*SELECTED EXCERPT:*

▶

Nobody hits triple digits as often as Chapman and no one throws more fastballs than Chapman. Chapman tops the majors in average fastball velocity at 97.8 mph, according to His swing-and-miss rate—18.9 percent—also leads the big leagues. Chapman has thrown 80.1 percent fastballs, 11.9 percent sliders and 8.0 percent changeups.

It's a formula that has worked well for the 24-year-old Cuban lefthander. Chapman's only hiccup this season has been a six-appearance blip in June, during which he gave up eight runs in 6 1/3 innings. Before that, he had not allowed a run in his first 29 appearances.

After getting back on track, Chapman went 15 outings and 14 1/3 innings without allowing a run while yielding just six hits and three walks to go with 33 strikeouts. Overall, he was 4-4, 1.89 with 96 strikeouts and 14 walks in 52 innings.

Chapman didn't remake his mechanics or change strategy to turn it around.

"I think the important thing he learned was that the mental resiliency is going to be as important as the physical," pitching coach Bryan Price said, "and that if he doesn't perform, it doesn't change the way we feel about him. Continue to go out there with focus and aggressiveness. What can you really do differently?"

Catcher Ryan Hanigan said Chapman's struggles were part of what everyone goes through. "You can chalk it up to the ups and downs of the season," Hanigan said. "He lost his command there for a minute."

Chapman is still doing what he did all year—being aggressive with the fastball. "He's still throwing a lot of fastballs and few sliders," Price said. "But he's still attacking the zone. He didn't get defensive. That's the last thing we wanted him to do."

The New 'Nasty'

Chapman's strikeout numbers are in rare territory. Through the end of July, he was  averaging 17.02 strikeouts per nine innings. The all-time best for a season (minimum 60 innings) is 15.99 by the Cubs' Carlos Marmol in 2010. Former "Nasty Boy" Rob Dibble is the all-time career leader at 12.17. Dibble's best single season mark was 14.1 in 1992 while with the Reds. In 115 career major league games, Chapman is averaging 14.6 strikeouts per nine.

Chapman's stuff is dynamic enough that he doesn't have to rely on strikeouts as long as he can throw strikes.

"What we're trying to do is not walk anybody," Hanigan said. "It's too hard to string together hits off him. He's not going to give up three, four, five hits in a row. He's rarely going to give up home runs. If he keeps guys off base, he's going to do his job. Obviously with velocity, he's striking out guys on a ridiculous scale."

It seems like anytime Chapman gets ahead in the count, it's pretty much over. According to

• He has been ahead 0-1 in the count 82 times, resulting in 11 hits, three walks and 50 strikeouts.

◀

Entries taken from a collection
▶

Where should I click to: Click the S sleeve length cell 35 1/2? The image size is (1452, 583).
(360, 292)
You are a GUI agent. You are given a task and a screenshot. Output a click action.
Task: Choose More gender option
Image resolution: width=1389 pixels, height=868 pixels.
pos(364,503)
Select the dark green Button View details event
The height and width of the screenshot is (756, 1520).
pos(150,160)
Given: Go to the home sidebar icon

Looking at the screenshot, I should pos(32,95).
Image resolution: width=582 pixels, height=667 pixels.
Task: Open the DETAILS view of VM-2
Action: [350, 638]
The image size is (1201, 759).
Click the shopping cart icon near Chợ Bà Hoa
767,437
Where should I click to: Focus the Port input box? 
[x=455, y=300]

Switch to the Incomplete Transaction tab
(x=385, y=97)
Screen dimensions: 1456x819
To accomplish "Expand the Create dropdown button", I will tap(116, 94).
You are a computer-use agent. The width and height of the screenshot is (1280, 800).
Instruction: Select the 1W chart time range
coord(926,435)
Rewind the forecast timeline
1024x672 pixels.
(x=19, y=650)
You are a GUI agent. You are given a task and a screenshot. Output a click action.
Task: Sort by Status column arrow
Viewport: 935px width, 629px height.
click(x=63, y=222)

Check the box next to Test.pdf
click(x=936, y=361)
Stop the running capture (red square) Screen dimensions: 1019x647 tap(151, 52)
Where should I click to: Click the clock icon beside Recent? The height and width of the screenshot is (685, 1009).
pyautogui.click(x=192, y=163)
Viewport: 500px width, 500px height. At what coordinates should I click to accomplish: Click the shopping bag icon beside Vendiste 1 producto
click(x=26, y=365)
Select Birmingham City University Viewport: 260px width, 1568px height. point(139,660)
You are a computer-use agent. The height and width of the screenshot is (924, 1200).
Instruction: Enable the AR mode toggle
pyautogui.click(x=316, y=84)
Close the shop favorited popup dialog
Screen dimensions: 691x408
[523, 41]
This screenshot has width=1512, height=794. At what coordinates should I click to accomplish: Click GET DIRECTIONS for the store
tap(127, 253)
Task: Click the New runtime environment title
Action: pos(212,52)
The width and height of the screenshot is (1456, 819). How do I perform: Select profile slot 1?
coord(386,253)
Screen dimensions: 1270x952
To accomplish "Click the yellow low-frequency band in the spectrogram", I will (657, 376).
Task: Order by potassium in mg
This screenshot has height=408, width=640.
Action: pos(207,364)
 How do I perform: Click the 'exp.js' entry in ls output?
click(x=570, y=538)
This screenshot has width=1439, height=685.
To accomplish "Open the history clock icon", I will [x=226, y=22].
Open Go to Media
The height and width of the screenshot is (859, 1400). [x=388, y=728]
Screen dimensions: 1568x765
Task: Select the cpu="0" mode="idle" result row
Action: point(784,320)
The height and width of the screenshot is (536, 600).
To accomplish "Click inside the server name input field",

◀

*TASK REQUIREMENTS:*
1/ Transcribe the stretch of the Chapman excerpt from "Chapman's strikeout numbers" through "strikeouts per nine.".
2/ In the entries, restate word for word the stretch from the line containing "Switch to the Incomplete Transaction tab" through the line containing "Select Birmingham City".

*EXPECTED OUTPUTS:*
1/
Chapman's strikeout numbers are in rare territory. Through the end of July, he was  averaging 17.02 strikeouts per nine innings. The all-time best for a season (minimum 60 innings) is 15.99 by the Cubs' Carlos Marmol in 2010. Former "Nasty Boy" Rob Dibble is the all-time career leader at 12.17. Dibble's best single season mark was 14.1 in 1992 while with the Reds. In 115 career major league games, Chapman is averaging 14.6 strikeouts per nine.

2/
Switch to the Incomplete Transaction tab
(x=385, y=97)
Screen dimensions: 1456x819
To accomplish "Expand the Create dropdown button", I will tap(116, 94).
You are a computer-use agent. The width and height of the screenshot is (1280, 800).
Instruction: Select the 1W chart time range
coord(926,435)
Rewind the forecast timeline
1024x672 pixels.
(x=19, y=650)
You are a GUI agent. You are given a task and a screenshot. Output a click action.
Task: Sort by Status column arrow
Viewport: 935px width, 629px height.
click(x=63, y=222)

Check the box next to Test.pdf
click(x=936, y=361)
Stop the running capture (red square) Screen dimensions: 1019x647 tap(151, 52)
Where should I click to: Click the clock icon beside Recent? The height and width of the screenshot is (685, 1009).
pyautogui.click(x=192, y=163)
Viewport: 500px width, 500px height. At what coordinates should I click to accomplish: Click the shopping bag icon beside Vendiste 1 producto
click(x=26, y=365)
Select Birmingham City University Viewport: 260px width, 1568px height. point(139,660)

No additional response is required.